Print every line of the listing exactly, please.

+ + + + + + +

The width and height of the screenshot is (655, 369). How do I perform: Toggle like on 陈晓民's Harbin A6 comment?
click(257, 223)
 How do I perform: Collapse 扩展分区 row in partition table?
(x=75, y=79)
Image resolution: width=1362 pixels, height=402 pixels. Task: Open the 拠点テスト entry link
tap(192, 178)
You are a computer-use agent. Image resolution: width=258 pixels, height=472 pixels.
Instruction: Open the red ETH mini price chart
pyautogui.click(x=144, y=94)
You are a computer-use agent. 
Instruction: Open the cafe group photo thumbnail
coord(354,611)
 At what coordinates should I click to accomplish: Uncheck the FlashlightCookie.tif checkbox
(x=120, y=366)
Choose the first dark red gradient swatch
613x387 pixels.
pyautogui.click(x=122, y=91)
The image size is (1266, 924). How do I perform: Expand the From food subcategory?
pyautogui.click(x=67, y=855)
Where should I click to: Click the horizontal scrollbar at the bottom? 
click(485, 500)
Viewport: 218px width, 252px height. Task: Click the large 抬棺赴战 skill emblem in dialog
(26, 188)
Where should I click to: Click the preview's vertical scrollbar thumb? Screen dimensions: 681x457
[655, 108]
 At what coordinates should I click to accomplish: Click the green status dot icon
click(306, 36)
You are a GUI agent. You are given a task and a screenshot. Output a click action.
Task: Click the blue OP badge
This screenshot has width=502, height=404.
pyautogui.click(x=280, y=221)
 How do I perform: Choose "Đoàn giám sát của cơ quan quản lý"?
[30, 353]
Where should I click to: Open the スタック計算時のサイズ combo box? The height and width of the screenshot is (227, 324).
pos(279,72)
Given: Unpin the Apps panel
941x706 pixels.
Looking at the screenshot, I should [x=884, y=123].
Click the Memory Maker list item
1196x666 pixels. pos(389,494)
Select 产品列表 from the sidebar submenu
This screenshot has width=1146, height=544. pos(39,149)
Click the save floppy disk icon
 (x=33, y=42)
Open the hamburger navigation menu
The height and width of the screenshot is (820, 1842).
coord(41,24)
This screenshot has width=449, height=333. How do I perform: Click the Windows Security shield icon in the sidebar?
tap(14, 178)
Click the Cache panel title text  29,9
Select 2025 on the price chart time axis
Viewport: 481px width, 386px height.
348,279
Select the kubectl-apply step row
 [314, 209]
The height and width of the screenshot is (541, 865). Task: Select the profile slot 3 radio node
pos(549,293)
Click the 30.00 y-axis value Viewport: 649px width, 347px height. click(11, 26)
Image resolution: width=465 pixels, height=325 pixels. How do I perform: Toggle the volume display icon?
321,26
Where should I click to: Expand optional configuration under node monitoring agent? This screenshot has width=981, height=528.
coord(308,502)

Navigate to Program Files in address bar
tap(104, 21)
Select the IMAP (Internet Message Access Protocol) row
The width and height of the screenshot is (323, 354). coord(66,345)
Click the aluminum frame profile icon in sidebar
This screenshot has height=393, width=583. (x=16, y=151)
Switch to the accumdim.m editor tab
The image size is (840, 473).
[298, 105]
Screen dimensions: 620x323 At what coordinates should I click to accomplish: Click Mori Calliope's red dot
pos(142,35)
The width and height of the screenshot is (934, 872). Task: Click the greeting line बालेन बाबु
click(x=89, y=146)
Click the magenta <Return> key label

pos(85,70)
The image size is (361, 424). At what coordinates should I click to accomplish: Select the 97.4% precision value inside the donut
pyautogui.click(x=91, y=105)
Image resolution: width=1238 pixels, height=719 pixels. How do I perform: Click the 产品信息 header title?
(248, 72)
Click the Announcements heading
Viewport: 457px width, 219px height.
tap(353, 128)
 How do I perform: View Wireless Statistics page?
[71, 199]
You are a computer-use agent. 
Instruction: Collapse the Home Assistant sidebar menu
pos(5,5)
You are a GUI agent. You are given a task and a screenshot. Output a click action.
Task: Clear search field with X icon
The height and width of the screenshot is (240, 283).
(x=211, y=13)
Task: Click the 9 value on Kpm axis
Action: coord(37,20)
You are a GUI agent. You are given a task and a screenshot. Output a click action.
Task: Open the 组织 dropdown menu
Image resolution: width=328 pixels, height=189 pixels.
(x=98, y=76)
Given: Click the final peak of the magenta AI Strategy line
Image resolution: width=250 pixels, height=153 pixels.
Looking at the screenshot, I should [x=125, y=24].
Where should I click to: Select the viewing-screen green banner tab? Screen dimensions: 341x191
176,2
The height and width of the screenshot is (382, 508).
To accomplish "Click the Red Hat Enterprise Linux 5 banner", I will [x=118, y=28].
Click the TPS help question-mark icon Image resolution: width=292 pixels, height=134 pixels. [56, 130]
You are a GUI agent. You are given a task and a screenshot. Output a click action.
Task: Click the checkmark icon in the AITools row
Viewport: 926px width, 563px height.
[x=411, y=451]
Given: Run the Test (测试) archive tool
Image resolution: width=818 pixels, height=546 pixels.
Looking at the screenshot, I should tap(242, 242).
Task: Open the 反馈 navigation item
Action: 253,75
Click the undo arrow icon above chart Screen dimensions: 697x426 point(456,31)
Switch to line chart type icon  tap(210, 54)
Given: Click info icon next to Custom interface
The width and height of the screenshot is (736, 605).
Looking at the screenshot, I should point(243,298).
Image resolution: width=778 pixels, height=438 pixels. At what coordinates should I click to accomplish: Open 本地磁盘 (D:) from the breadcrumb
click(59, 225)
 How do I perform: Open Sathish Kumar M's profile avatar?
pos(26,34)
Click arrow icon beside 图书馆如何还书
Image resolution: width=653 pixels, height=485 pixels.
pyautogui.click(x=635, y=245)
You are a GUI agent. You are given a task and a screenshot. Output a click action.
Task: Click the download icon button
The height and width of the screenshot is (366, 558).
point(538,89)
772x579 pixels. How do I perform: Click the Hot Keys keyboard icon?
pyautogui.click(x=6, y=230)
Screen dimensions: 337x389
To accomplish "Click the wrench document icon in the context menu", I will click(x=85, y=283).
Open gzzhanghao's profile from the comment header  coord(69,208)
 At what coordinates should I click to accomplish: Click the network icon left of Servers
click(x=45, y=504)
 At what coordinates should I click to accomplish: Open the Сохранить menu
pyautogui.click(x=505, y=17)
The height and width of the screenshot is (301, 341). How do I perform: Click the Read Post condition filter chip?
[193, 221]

+ + + + + + +

● **SOLUTION**:
The width and height of the screenshot is (655, 369). How do I perform: Toggle like on 陈晓民's Harbin A6 comment?
click(257, 223)
 How do I perform: Collapse 扩展分区 row in partition table?
(x=75, y=79)
Image resolution: width=1362 pixels, height=402 pixels. Task: Open the 拠点テスト entry link
tap(192, 178)
You are a computer-use agent. Image resolution: width=258 pixels, height=472 pixels.
Instruction: Open the red ETH mini price chart
pyautogui.click(x=144, y=94)
You are a computer-use agent. 
Instruction: Open the cafe group photo thumbnail
coord(354,611)
 At what coordinates should I click to accomplish: Uncheck the FlashlightCookie.tif checkbox
(x=120, y=366)
Choose the first dark red gradient swatch
613x387 pixels.
pyautogui.click(x=122, y=91)
The image size is (1266, 924). How do I perform: Expand the From food subcategory?
pyautogui.click(x=67, y=855)
Where should I click to: Click the horizontal scrollbar at the bottom? 
click(485, 500)
Viewport: 218px width, 252px height. Task: Click the large 抬棺赴战 skill emblem in dialog
(26, 188)
Where should I click to: Click the preview's vertical scrollbar thumb? Screen dimensions: 681x457
[655, 108]
 At what coordinates should I click to accomplish: Click the green status dot icon
click(306, 36)
You are a GUI agent. You are given a task and a screenshot. Output a click action.
Task: Click the blue OP badge
This screenshot has width=502, height=404.
pyautogui.click(x=280, y=221)
 How do I perform: Choose "Đoàn giám sát của cơ quan quản lý"?
[30, 353]
Where should I click to: Open the スタック計算時のサイズ combo box? The height and width of the screenshot is (227, 324).
pos(279,72)
Given: Unpin the Apps panel
941x706 pixels.
Looking at the screenshot, I should [x=884, y=123].
Click the Memory Maker list item
1196x666 pixels. pos(389,494)
Select 产品列表 from the sidebar submenu
This screenshot has width=1146, height=544. pos(39,149)
Click the save floppy disk icon
 (x=33, y=42)
Open the hamburger navigation menu
The height and width of the screenshot is (820, 1842).
coord(41,24)
This screenshot has width=449, height=333. How do I perform: Click the Windows Security shield icon in the sidebar?
tap(14, 178)
Click the Cache panel title text  29,9
Select 2025 on the price chart time axis
Viewport: 481px width, 386px height.
348,279
Select the kubectl-apply step row
 [314, 209]
The height and width of the screenshot is (541, 865). Task: Select the profile slot 3 radio node
pos(549,293)
Click the 30.00 y-axis value Viewport: 649px width, 347px height. click(11, 26)
Image resolution: width=465 pixels, height=325 pixels. How do I perform: Toggle the volume display icon?
321,26
Where should I click to: Expand optional configuration under node monitoring agent? This screenshot has width=981, height=528.
coord(308,502)

Navigate to Program Files in address bar
tap(104, 21)
Select the IMAP (Internet Message Access Protocol) row
The width and height of the screenshot is (323, 354). coord(66,345)
Click the aluminum frame profile icon in sidebar
This screenshot has height=393, width=583. (x=16, y=151)
Switch to the accumdim.m editor tab
The image size is (840, 473).
[298, 105]
Screen dimensions: 620x323 At what coordinates should I click to accomplish: Click Mori Calliope's red dot
pos(142,35)
The width and height of the screenshot is (934, 872). Task: Click the greeting line बालेन बाबु
click(x=89, y=146)
Click the magenta <Return> key label

pos(85,70)
The image size is (361, 424). At what coordinates should I click to accomplish: Select the 97.4% precision value inside the donut
pyautogui.click(x=91, y=105)
Image resolution: width=1238 pixels, height=719 pixels. How do I perform: Click the 产品信息 header title?
(248, 72)
Click the Announcements heading
Viewport: 457px width, 219px height.
tap(353, 128)
 How do I perform: View Wireless Statistics page?
[71, 199]
You are a computer-use agent. 
Instruction: Collapse the Home Assistant sidebar menu
pos(5,5)
You are a GUI agent. You are given a task and a screenshot. Output a click action.
Task: Clear search field with X icon
The height and width of the screenshot is (240, 283).
(x=211, y=13)
Task: Click the 9 value on Kpm axis
Action: coord(37,20)
You are a GUI agent. You are given a task and a screenshot. Output a click action.
Task: Open the 组织 dropdown menu
Image resolution: width=328 pixels, height=189 pixels.
(x=98, y=76)
Given: Click the final peak of the magenta AI Strategy line
Image resolution: width=250 pixels, height=153 pixels.
Looking at the screenshot, I should [x=125, y=24].
Where should I click to: Select the viewing-screen green banner tab? Screen dimensions: 341x191
176,2
The height and width of the screenshot is (382, 508).
To accomplish "Click the Red Hat Enterprise Linux 5 banner", I will [x=118, y=28].
Click the TPS help question-mark icon Image resolution: width=292 pixels, height=134 pixels. [56, 130]
You are a GUI agent. You are given a task and a screenshot. Output a click action.
Task: Click the checkmark icon in the AITools row
Viewport: 926px width, 563px height.
[x=411, y=451]
Given: Run the Test (测试) archive tool
Image resolution: width=818 pixels, height=546 pixels.
Looking at the screenshot, I should tap(242, 242).
Task: Open the 反馈 navigation item
Action: 253,75
Click the undo arrow icon above chart Screen dimensions: 697x426 point(456,31)
Switch to line chart type icon  tap(210, 54)
Given: Click info icon next to Custom interface
The width and height of the screenshot is (736, 605).
Looking at the screenshot, I should point(243,298).
Image resolution: width=778 pixels, height=438 pixels. At what coordinates should I click to accomplish: Open 本地磁盘 (D:) from the breadcrumb
click(59, 225)
 How do I perform: Open Sathish Kumar M's profile avatar?
pos(26,34)
Click arrow icon beside 图书馆如何还书
Image resolution: width=653 pixels, height=485 pixels.
pyautogui.click(x=635, y=245)
You are a GUI agent. You are given a task and a screenshot. Output a click action.
Task: Click the download icon button
The height and width of the screenshot is (366, 558).
point(538,89)
772x579 pixels. How do I perform: Click the Hot Keys keyboard icon?
pyautogui.click(x=6, y=230)
Screen dimensions: 337x389
To accomplish "Click the wrench document icon in the context menu", I will click(x=85, y=283).
Open gzzhanghao's profile from the comment header  coord(69,208)
 At what coordinates should I click to accomplish: Click the network icon left of Servers
click(x=45, y=504)
 At what coordinates should I click to accomplish: Open the Сохранить menu
pyautogui.click(x=505, y=17)
The height and width of the screenshot is (301, 341). How do I perform: Click the Read Post condition filter chip?
[193, 221]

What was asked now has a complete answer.